By Zoë Morrison - posted Friday, 6 February 2015


When you visit an exhibition at the National Gallery of Victoria with two small children you don’t expect to get much of a chance to read the writing on the wall. So it was fortuitous, in a way, when we were at The Fashion World of Jean Paul Gaultier: From the Sidewalk to the Catwalk (which finishes in Australia on February 7) that our youngest demanded a breast-feed in front of a glass case of corsets. I sat in front of the relevant Wall Label, lifted my t-shirt.

‘In the wardrobes of women today his corset dresses symbolise power and sensuality...While Gaultier’s corseted women seem to negate feminist struggles of the 1960s and 1970s, in reality the designer prompted a post-feminist emancipation in terms of appearances.’
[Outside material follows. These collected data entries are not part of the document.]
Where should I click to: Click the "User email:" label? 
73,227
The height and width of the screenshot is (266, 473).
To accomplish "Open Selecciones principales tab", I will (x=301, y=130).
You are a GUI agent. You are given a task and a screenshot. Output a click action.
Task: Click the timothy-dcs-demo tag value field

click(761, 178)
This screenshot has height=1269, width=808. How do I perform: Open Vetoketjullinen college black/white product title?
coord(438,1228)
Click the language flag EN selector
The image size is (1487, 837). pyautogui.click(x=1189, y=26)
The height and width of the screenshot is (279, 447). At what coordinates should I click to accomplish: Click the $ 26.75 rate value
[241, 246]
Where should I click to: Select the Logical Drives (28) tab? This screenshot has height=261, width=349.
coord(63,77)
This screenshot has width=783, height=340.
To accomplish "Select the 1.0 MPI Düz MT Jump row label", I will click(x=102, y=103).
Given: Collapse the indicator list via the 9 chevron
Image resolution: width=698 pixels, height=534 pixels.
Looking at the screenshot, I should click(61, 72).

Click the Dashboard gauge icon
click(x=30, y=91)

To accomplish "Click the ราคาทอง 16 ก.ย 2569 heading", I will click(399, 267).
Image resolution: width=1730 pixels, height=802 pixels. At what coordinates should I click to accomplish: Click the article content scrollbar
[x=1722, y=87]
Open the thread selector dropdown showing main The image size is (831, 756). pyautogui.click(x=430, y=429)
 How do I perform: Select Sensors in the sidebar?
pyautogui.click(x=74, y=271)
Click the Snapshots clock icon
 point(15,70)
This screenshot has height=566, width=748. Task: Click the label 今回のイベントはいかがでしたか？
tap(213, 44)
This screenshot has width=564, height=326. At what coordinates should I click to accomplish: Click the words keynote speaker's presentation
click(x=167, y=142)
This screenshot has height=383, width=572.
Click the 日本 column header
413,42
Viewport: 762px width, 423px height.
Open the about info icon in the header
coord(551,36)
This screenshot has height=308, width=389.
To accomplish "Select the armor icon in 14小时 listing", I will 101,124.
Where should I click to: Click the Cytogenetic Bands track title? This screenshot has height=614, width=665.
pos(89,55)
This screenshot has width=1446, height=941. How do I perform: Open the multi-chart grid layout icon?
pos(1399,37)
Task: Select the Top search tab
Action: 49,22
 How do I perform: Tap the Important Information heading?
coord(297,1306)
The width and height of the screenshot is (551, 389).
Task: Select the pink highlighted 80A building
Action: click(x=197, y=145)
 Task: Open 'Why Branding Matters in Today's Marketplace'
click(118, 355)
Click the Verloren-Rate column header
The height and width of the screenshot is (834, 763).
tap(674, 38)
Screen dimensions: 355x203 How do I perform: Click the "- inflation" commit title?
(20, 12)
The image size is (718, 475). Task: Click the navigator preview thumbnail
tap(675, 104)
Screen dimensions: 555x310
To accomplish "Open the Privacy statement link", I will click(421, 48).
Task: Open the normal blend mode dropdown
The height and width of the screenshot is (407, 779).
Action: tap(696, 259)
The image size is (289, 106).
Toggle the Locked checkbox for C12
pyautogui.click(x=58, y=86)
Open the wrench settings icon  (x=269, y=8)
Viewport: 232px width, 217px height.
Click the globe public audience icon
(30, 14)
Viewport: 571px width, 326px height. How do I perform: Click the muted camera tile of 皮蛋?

Emancipation in relation to the corset? I swivelled to take a look. They were no doubt beguiling, with their stream-lined forms and unusual fabrics, crocodile skin, for example. But other than that they did not seem that different from their 19th century sisters, garments which squeezed and constricted the female form, sometimes causing illness and even death. Gaultier’s were said to be inspired by his fascination with the ‘old-fashioned charm’ of his grand-mother’s, who told him that women drank vinegar and tightened the strings when their stomachs contracted.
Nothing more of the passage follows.